> _Exercise description_
From the data below, copy out every line in which the word "Privacy" occurs.
Records for the task START
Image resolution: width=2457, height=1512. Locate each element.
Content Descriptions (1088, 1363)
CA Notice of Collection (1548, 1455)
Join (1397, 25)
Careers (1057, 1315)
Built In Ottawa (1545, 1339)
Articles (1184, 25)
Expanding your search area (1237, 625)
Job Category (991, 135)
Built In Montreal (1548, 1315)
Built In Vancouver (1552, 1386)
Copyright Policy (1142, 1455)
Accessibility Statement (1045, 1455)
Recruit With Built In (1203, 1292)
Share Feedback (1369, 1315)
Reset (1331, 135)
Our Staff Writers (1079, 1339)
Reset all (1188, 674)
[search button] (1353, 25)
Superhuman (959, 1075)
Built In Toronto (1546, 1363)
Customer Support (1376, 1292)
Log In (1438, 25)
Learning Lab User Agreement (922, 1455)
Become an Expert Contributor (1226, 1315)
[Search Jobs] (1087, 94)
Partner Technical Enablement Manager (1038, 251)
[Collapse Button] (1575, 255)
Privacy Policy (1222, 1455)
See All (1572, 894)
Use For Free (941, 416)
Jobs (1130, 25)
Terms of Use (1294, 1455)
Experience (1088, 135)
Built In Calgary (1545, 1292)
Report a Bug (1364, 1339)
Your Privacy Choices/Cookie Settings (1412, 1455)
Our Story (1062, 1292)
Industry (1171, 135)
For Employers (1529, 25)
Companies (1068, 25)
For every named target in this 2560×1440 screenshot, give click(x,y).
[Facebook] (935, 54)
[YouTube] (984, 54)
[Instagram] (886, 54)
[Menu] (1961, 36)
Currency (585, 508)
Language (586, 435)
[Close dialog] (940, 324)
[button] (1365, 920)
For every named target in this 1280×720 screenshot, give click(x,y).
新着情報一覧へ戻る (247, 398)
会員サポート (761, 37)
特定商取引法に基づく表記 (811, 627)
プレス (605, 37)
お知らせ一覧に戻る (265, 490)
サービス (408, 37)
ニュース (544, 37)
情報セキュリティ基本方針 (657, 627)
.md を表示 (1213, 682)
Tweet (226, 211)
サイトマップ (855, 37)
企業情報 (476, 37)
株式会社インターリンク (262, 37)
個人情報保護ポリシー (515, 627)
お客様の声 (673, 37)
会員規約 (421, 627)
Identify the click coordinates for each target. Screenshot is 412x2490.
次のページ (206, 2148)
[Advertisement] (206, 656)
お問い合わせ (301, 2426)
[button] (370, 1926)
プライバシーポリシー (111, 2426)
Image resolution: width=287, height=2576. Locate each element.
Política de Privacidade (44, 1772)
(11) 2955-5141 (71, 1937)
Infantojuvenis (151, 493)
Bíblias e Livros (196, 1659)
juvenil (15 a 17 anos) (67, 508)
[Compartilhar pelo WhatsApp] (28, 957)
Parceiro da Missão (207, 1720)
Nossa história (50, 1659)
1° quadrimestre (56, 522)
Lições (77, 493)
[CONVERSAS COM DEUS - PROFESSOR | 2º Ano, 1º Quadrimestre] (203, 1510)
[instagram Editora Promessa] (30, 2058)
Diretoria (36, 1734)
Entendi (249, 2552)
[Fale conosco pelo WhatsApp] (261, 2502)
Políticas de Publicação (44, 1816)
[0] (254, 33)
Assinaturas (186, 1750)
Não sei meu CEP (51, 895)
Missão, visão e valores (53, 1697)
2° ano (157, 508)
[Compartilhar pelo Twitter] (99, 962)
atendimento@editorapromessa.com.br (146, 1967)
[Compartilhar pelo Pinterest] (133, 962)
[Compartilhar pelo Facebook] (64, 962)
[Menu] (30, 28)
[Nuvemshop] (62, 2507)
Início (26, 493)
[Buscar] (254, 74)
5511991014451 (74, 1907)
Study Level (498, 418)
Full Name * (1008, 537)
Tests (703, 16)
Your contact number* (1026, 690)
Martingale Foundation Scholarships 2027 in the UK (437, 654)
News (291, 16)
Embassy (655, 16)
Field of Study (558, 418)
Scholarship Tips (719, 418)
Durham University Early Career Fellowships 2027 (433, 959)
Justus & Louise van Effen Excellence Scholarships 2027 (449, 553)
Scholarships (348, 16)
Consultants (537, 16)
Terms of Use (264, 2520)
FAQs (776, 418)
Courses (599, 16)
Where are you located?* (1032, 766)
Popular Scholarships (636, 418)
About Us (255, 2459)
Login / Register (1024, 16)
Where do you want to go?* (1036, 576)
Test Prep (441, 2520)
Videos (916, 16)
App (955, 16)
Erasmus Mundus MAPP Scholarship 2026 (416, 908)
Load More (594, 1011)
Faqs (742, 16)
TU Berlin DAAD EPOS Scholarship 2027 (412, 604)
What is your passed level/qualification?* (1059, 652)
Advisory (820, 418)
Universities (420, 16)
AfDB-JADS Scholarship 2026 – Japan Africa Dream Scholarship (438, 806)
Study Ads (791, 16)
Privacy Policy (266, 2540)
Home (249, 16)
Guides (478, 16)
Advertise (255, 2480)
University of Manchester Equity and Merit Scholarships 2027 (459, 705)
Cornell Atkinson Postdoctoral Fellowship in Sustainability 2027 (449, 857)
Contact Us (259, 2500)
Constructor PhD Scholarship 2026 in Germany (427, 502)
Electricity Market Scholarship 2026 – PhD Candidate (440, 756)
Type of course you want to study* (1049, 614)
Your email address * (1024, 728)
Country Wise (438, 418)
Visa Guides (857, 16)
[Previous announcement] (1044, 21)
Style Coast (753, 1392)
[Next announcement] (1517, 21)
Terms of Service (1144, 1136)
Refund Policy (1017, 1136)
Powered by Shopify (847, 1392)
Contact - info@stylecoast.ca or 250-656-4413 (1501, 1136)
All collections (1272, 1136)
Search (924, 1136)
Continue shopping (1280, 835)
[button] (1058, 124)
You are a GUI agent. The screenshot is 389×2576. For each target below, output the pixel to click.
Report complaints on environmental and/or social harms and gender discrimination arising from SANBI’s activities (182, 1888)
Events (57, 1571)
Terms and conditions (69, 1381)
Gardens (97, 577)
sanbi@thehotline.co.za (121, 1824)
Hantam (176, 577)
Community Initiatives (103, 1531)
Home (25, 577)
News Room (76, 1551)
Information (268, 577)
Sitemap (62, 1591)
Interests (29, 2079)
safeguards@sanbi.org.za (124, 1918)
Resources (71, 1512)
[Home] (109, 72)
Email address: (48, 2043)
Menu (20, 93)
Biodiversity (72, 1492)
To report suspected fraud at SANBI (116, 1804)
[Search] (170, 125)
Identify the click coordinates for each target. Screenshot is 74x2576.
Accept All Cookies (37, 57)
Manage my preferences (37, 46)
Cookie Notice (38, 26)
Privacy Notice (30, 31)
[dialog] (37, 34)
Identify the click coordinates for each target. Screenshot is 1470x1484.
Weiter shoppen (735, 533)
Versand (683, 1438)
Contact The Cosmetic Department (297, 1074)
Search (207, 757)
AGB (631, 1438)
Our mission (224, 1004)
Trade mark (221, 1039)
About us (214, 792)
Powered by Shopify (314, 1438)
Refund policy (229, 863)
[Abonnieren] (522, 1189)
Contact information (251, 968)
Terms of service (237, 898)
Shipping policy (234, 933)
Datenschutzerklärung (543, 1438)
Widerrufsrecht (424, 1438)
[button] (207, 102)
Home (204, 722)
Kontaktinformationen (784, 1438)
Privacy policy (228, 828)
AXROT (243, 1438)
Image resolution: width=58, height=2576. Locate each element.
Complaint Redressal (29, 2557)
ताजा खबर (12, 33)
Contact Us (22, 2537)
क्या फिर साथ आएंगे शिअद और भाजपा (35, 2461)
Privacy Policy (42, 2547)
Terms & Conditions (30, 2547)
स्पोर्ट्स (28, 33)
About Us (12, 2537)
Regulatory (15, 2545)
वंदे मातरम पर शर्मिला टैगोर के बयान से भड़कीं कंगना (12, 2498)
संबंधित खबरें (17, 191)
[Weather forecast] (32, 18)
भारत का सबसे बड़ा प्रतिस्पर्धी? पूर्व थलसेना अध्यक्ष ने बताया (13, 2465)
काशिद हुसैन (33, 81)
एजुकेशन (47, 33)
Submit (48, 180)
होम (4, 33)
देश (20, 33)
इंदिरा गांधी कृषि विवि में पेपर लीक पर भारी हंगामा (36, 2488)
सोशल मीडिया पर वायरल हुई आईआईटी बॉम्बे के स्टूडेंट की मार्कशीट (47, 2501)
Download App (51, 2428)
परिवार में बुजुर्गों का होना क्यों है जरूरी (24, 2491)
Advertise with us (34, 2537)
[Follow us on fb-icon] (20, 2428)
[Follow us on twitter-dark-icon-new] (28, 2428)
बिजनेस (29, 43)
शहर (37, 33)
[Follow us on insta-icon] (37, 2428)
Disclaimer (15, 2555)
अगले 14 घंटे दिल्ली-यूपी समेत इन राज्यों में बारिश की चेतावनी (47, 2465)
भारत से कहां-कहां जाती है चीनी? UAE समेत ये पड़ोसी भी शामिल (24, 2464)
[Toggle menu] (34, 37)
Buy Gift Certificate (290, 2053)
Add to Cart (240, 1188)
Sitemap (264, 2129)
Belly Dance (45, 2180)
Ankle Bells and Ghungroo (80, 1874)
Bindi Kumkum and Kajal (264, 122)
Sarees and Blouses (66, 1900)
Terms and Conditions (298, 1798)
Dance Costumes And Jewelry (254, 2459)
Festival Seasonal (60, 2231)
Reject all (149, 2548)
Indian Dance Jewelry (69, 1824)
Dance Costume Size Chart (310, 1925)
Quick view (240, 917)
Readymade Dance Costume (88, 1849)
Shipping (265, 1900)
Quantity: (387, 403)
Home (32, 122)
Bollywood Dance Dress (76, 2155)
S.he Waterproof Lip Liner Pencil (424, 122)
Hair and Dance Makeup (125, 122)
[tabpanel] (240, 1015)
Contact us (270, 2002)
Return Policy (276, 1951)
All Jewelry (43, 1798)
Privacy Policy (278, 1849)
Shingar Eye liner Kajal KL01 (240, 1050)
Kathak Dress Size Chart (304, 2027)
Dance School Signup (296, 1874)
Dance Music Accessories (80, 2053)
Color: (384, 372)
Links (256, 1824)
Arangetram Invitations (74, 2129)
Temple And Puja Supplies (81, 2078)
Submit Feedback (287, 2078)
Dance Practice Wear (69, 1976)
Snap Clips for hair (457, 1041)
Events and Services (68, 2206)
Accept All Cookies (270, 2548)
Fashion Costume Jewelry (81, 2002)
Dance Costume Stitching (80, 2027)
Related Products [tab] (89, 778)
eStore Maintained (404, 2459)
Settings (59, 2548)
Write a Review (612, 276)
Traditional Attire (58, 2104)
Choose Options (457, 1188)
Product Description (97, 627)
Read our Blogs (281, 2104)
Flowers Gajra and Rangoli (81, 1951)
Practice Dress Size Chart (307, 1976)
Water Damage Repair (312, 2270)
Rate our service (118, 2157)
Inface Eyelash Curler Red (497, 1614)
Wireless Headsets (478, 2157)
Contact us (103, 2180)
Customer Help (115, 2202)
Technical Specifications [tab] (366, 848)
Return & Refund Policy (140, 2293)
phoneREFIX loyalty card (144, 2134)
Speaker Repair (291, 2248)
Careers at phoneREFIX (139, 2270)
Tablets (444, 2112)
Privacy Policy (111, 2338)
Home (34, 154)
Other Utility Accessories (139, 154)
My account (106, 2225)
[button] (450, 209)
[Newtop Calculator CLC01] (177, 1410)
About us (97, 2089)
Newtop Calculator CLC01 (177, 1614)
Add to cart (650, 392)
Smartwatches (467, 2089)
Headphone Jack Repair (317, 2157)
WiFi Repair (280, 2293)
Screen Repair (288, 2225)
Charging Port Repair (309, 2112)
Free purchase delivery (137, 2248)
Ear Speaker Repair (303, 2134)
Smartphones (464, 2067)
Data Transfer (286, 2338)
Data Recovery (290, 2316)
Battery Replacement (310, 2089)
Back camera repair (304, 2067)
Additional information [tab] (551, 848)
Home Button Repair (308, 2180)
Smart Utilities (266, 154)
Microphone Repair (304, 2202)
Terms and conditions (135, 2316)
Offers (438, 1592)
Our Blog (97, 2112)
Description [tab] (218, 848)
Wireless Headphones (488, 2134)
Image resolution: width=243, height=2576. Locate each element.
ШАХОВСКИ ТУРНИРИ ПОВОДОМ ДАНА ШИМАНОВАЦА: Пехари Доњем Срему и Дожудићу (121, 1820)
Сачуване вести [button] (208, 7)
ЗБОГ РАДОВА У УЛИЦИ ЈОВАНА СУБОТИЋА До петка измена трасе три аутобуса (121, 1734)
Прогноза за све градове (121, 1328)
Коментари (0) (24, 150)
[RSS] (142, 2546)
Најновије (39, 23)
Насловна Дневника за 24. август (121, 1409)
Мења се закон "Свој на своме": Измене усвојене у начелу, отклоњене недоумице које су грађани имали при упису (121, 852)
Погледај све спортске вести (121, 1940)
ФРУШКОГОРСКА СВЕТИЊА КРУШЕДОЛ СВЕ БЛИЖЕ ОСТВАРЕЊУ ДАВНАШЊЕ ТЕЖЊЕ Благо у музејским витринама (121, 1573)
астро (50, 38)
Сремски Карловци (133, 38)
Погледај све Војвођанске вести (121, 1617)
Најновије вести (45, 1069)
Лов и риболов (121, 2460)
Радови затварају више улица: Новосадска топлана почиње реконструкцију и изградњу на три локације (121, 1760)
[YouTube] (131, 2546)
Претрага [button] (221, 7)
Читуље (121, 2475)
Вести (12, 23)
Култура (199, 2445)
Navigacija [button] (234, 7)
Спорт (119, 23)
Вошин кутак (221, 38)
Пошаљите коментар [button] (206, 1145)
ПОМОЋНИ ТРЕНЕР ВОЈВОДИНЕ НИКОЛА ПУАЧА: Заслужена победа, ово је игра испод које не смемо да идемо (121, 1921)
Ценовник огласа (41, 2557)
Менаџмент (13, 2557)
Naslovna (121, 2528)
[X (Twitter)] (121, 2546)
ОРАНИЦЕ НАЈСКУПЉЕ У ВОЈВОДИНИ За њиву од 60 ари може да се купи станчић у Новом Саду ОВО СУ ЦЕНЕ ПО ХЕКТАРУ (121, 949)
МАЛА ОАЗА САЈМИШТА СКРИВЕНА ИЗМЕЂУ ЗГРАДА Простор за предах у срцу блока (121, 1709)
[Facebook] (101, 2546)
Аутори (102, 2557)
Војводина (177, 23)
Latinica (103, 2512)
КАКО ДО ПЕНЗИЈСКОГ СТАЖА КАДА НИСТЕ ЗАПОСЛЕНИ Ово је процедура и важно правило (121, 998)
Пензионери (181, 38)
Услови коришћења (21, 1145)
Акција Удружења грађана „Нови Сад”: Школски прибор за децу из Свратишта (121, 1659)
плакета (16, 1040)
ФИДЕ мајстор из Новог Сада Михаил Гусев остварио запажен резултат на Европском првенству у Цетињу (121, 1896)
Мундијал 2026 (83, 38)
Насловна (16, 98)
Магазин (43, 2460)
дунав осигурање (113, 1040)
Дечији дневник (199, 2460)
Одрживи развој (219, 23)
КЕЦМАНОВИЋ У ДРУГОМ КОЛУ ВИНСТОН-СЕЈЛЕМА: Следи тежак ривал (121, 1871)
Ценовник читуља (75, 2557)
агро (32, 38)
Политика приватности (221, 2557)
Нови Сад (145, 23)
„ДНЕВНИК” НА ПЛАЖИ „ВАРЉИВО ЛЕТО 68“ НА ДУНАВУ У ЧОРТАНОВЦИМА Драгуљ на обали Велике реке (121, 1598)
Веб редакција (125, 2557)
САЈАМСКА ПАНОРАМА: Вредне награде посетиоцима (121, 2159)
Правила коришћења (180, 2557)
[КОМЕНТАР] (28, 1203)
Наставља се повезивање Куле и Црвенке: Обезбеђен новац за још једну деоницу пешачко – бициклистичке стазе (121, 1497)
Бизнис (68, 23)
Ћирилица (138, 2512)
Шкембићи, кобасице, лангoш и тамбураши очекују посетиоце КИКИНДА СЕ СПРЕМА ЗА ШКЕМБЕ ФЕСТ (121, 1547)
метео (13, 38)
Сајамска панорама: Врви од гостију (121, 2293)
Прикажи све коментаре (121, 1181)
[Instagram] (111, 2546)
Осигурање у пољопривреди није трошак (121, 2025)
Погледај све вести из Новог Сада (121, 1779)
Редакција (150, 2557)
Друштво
Records for the task END
> _Solution to this exercise_
Privacy Policy (1222, 1455)
Your Privacy Choices/Cookie Settings (1412, 1455)
Privacy Policy (266, 2540)
Privacy Notice (30, 31)
Privacy policy (228, 828)
Privacy Policy (42, 2547)
Privacy Policy (278, 1849)
Privacy Policy (111, 2338)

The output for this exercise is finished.